At the same time as Bush exacerbates the statism of the Right, he discredits its anti-statists. It used to be I could tell whoever would listen that the so-called religious right was not in fact trying to tell everyone else what to do; these people simply wanted to lead their own lives and raise their own children according to their standards. But under Bush, support for the war and personal devotion to the president, complete with his big-government agenda, seemingly trumps whatever local concerns Christian conservatives have. In this as in so many other ways, Bush has breathed life into the very stereotypes the Left has long purveyed.

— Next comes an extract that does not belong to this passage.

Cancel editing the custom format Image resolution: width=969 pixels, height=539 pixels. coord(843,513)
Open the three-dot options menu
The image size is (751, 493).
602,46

The point here is not that the Bush movement, even should it come into its own, will ever destroy America’s better traditions — principled libertarians will not disappear, not all conservatives will embrace the welfare-warfare state, a great many on the religious Right will continue to understand the difference between what is God’s and what is Caesar’s. But added to the woes faced by all of these people will be a new force, competing with the Left but more similar to it than not in its fundamental principles. Bushism, once given the opportunity to take root, won’t easily be weeded out again, even once it does lose its grip on power. Its precursors have already caused enough trouble; once fully formed it will be a blight for decades to come. Bush’s re-election will be the jolt that gives it life; without that, this warmed-over social democracy with apocalyptic overtones hasn’t got much of a chance. As Micklethwait and Wooldrige say, "the triumph of Bushism — or whatever you want to call this unusual brand of conservatism — will depend not so much on its intellectual coherence as on the success of his party building. If the GOP’s political machine puts Mr. Bush back into the White House on Nov. 2, he could be on his way to creating a new kind of big-government Republicanism; and if the machine fails, conservatism will once again be reinvented."

Reinvented it must be, in a direction opposite from that in which Bush is leading the Right. Bushism should be stopped and Bush must go. John Quincy Adams warned America to go not abroad in search of monsters to destroy. Should Bush win on Tuesday, we’ll have an ugly new monster to deal with right here at home.